In full transparency, the following is a press release from the Spicer for mayor campaign.
FRAMINGHAM – Yvonne M. Spicer has returned her signed nomination papers for re-election as Mayor of Framingham, pending certification by the City Clerk’s office.
Thanks to a dedicated team of dozens of volunteers, activists, and labor union members, nearly a thousand Framingham citizens showed their support to put Mayor Spicer on the ballot.
Mayor Spicer has prioritized public health and economic recovery for the City of Framingham amidst the challenges of the COVID-19 pandemic and is running to continue leading the city through it’s recovery and revitalization.

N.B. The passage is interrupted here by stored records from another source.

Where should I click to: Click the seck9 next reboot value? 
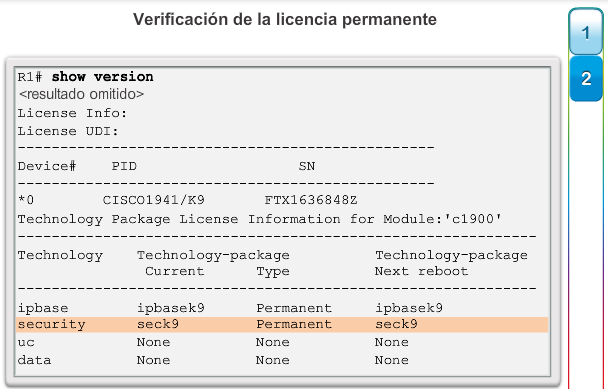[396, 324]
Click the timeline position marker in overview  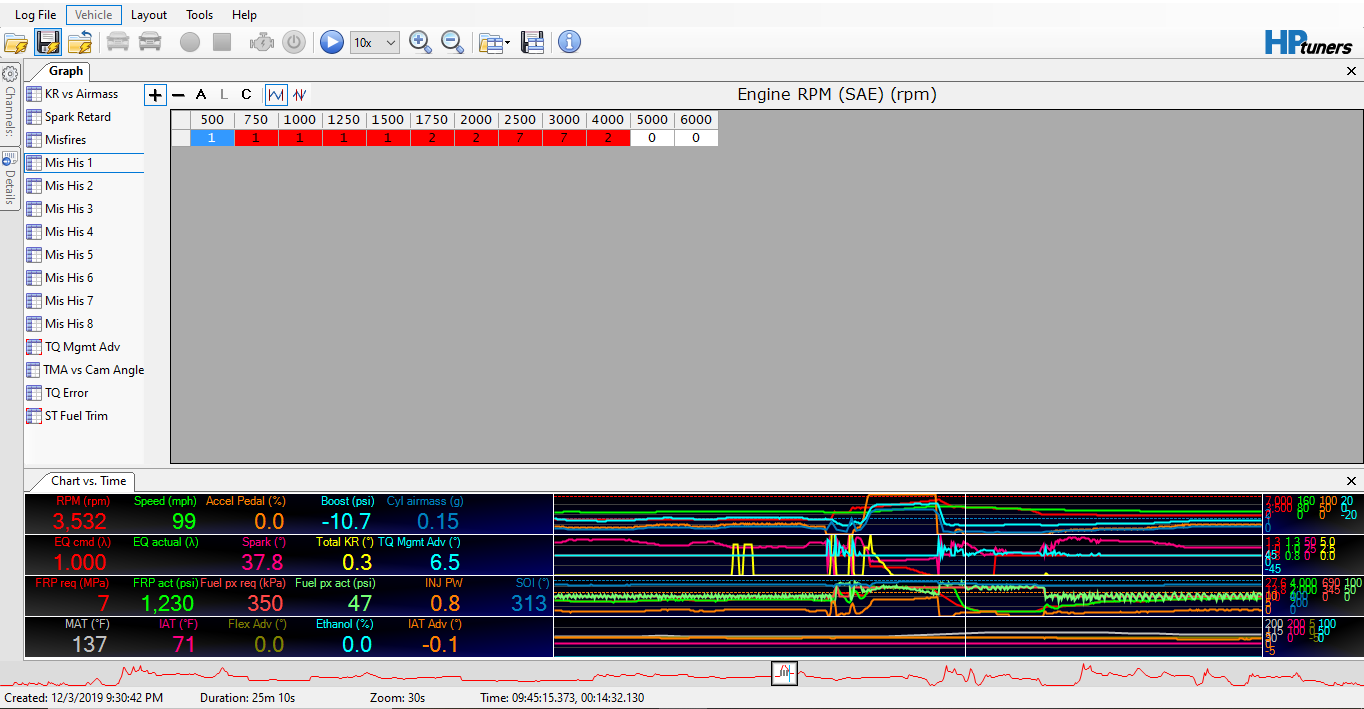[x=784, y=673]
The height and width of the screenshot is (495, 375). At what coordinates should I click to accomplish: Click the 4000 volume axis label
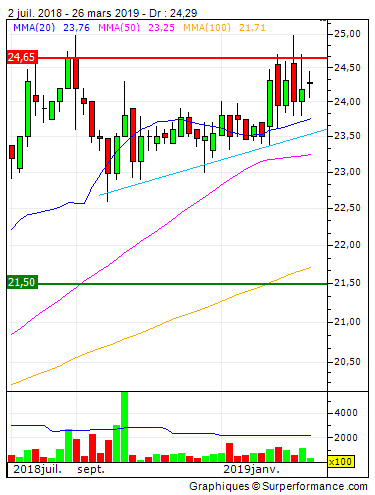point(346,413)

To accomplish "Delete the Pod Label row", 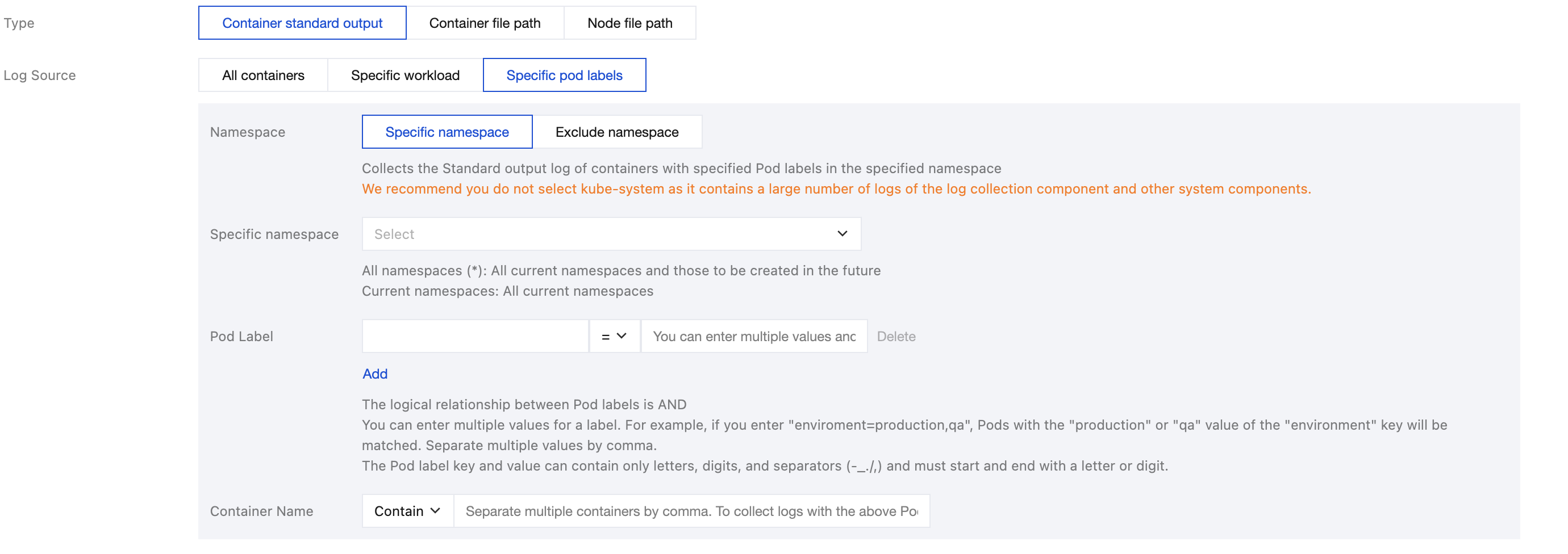I will [x=896, y=336].
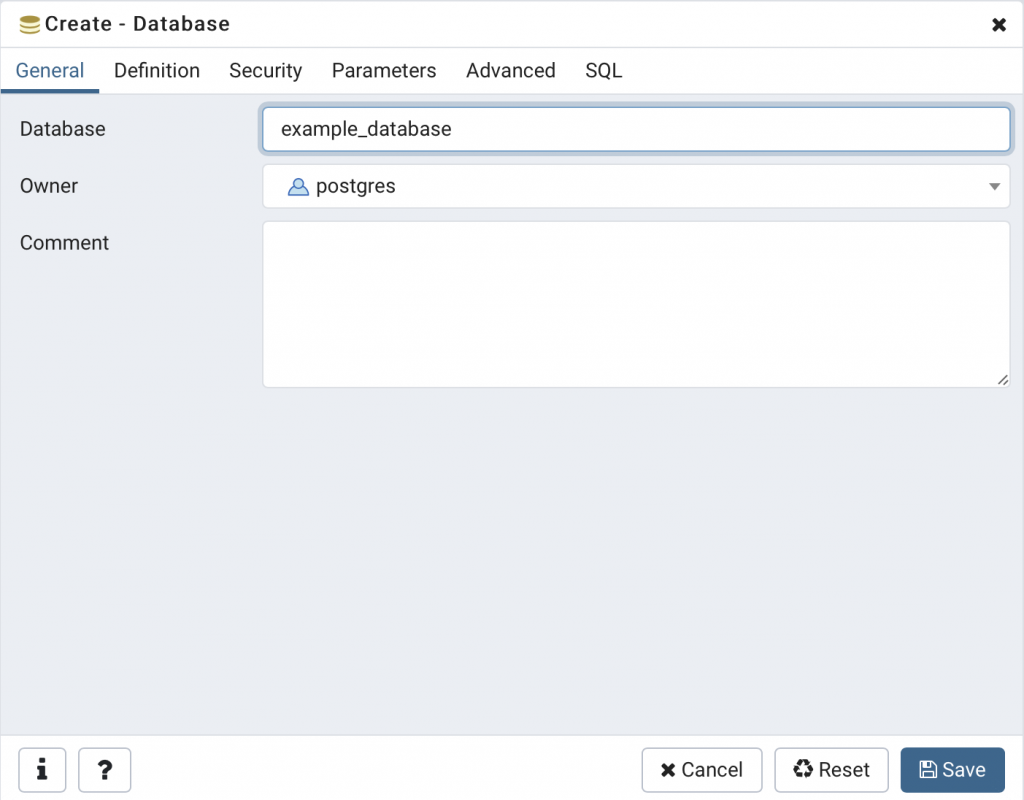The height and width of the screenshot is (800, 1024).
Task: Click the database stack icon in title
Action: [29, 24]
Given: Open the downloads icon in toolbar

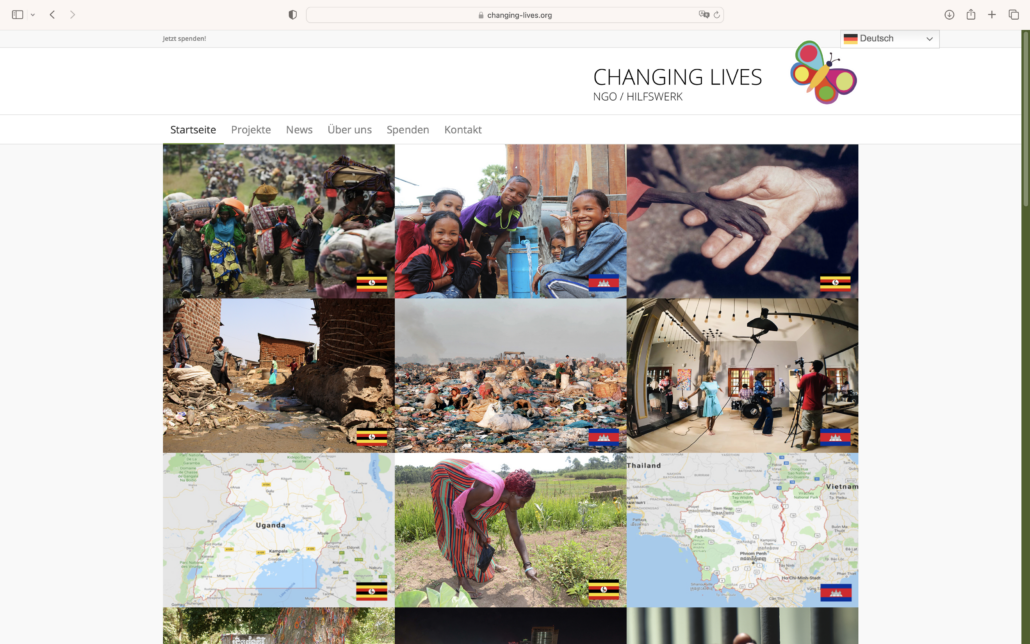Looking at the screenshot, I should tap(949, 14).
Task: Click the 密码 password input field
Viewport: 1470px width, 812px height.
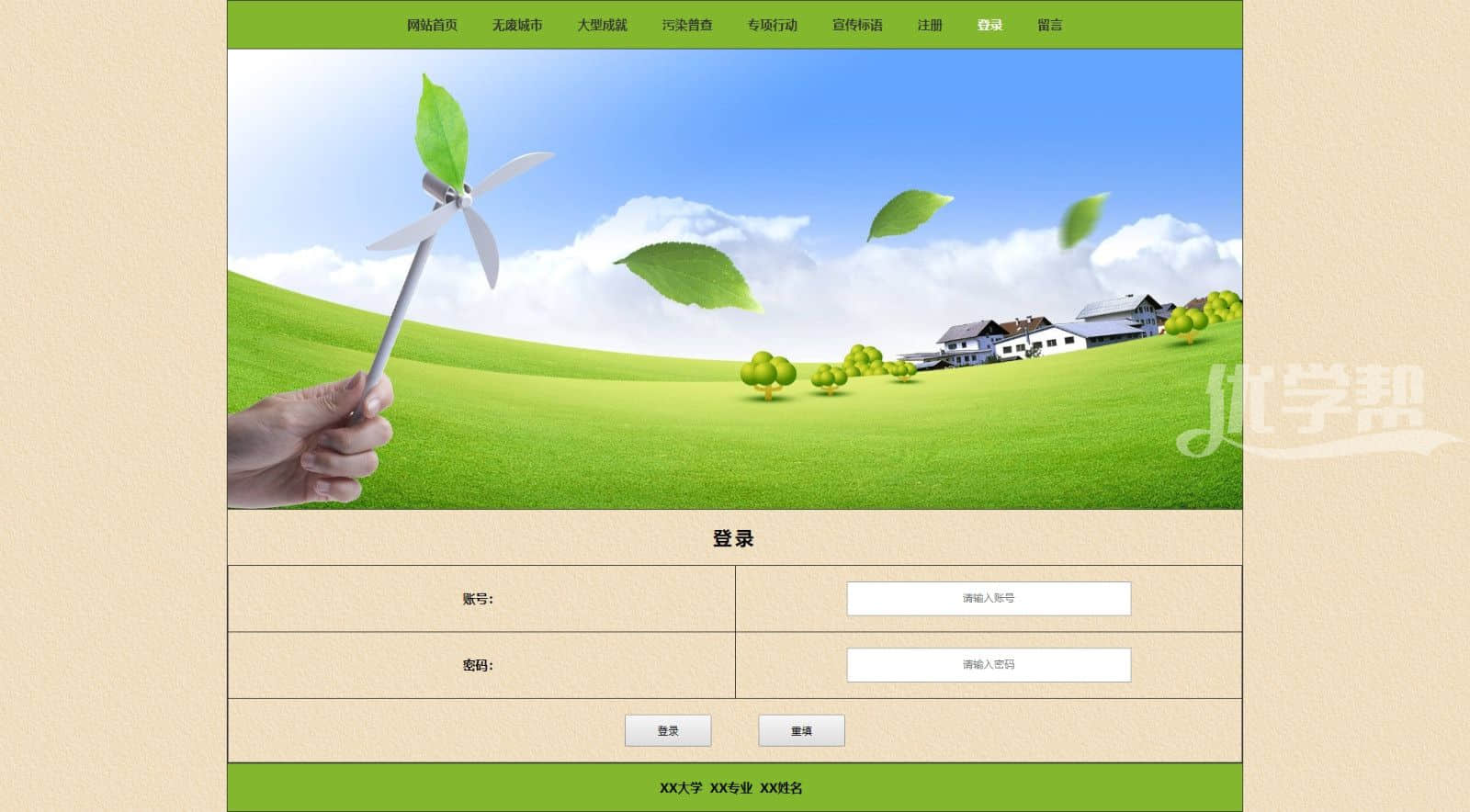Action: coord(989,665)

“I am excited to announce that our campaign has started strong by successfully collecting almost 1,000 signatures. Just as I have navigated our city through the pandemic, I will continue to focus on the recovery and revitalization of our community. Framingham is ready for a strong recovery, and I am ready to guide our city to success,” said Spicer. “Thank you from the bottom of my heart to all of our volunteers for putting their time and energy into this campaign and to every Framingham resident who signed our nomination papers. As our campaign continues to grow I look forward to engaging with folks from all parts of our city to build a better Framingham together.”
Spicer officially launched her re-election campaign through a video announcement on May 13, 2021, and will continue to meet with both citizens and local business, political, and community leaders in the coming weeks.
Mayor Spicer was sworn into office on January 1, 2018 as the first Mayor of Framingham and the first popularly elected Black woman mayor in the history of the Commonwealth. Mayor Spicer was previously the Vice President for Advocacy and Educational Partnerships at the Museum of Science, Boston. Prior to joining the museum, she served as a teacher and administrator in both Framingham and Newton Public Schools.
Spicer was appointed to the inaugural Massachusetts Governor’s STEM Advisory Council by Governor Deval Patrick as the co-chair of the council’s teacher development committee. She was reappointed in 2017 by Governor Charlie Baker and led the Computer Science and Engineering and Career Pathways committees. Mayor Spicer served on the Massachusetts Business Roundtable and the Massachusetts Office of the Treasurer Economic Empowerment Trust Fund. She served on the Board of Directors from 2017-2020 to the International Technology Engineering Education Association (ITEEA). She currently serves on the board of Big Brother Big Sister of Central Massachusetts and the Moog Foundation.
Mayor Spicer was raised in Brooklyn, NY but has called Framingham home since 1985. She is a graduate of the State University of New York-Oswego where she earned a Bachelor of Science degree in Industrial Arts & Technology and a Master of Science degree in Technology Education. She earned her doctorate in 2004 from the University of Massachusetts, Boston in Educational Leadership.